Abstract:
A graph G = (V,E) is called a pairwise compatibility graph (PCG) if there exists an edge-weighted tree T and two non-negative real numbers dmin and dmax such that each leaf u of T corresponds to a vertex u ∈ V and there is an edge
(u,v) ∈ E if and only if dmin ≤ dT (u,v) ≤ dmax, where dT (u,v) is the sum of the weights of the edges on the unique path from u to v in T. The tree T is called the pairwise compatibility tree (PCT) of G. The pairwise compatibility graph recognition problem refers to the problem where we need to prove whether a graph is a pairwise compatibility graph or not. There are some relaxed versions of the problem which lead to some superclasses and some constrained versions of the problem which lead to some subclasses of pairwise compatibility graphs.
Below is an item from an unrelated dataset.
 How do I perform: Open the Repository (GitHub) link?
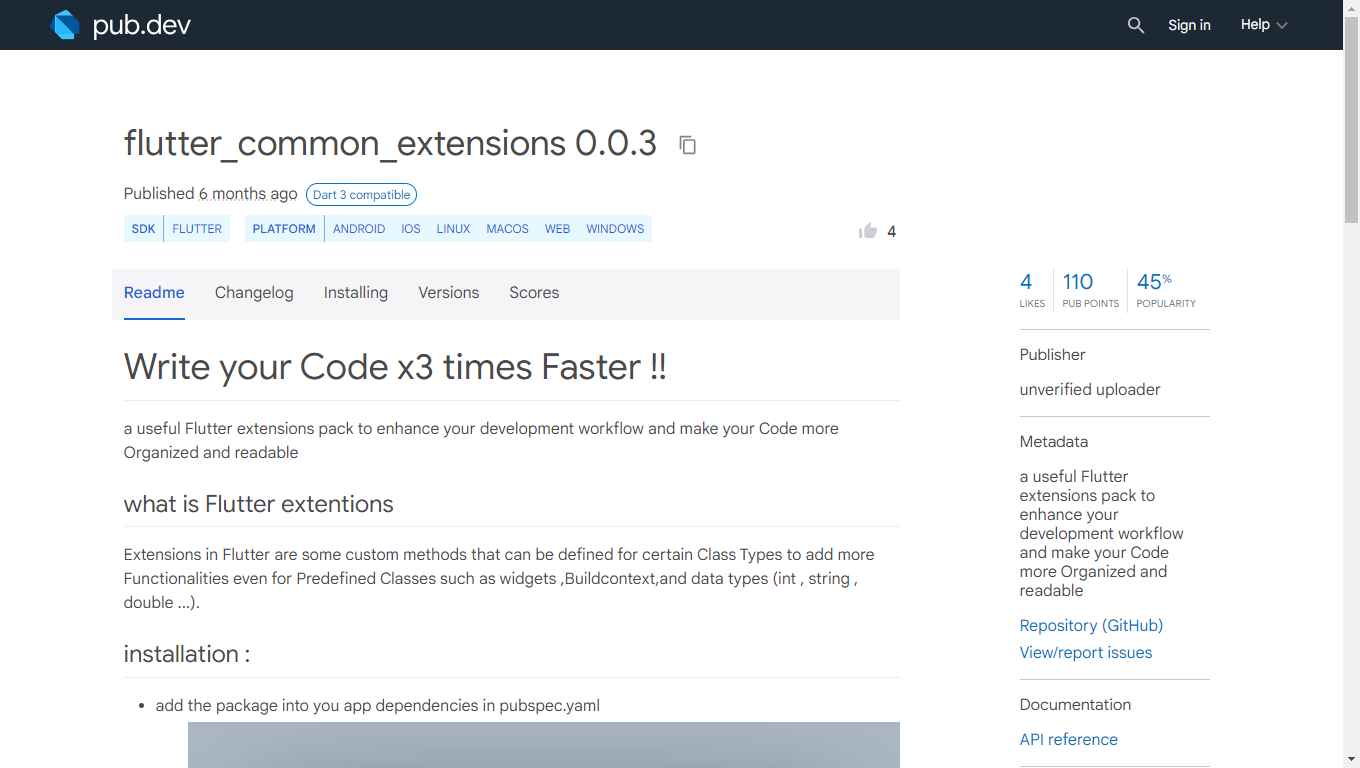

Also there is a necessary condition and a sufficient condition for a graph being a PCG and there are four classes of graphs intermediate to the necessary condition and the sufficient condition.
The applications of PCGs have been well known in the field of Bioinformatics and Computational Biology where we can use this concept for phylogenetic tree reconstruction and explaining rare evolutionary events among the species. A recent research work also showed that the concept of PCGs can be applied to unmanned aerial vehicles (UAV) based automated traffic management scheme based on blockchain assisted by multi-access edge computing (MEC).
In this research work, we focus on finding the pairwise compatibility properties of grid graphs, a superclass of grid graphs and two of the four graph classes intermediate to the necessary condition and the sufficient condition. We prove that grid graphs are PCGs, a superclass of grid graph is a 2-interval PCG, the two of the four graph classes intermediate to the necessary condition and the sufficient condition are not PCGs. We also find a new subclass, simgular pairwise compatibility graph (SPCG), by applying a constraint on PCGs, where in the interval [dmin,dmax], dmin = dmax. We give a complete characterization of star SPCG and find some graphs that belong to caterpillar SPCG. Furthermore, we propose an application of the concept of PCG in vehicular ad-hoc networks (VANET).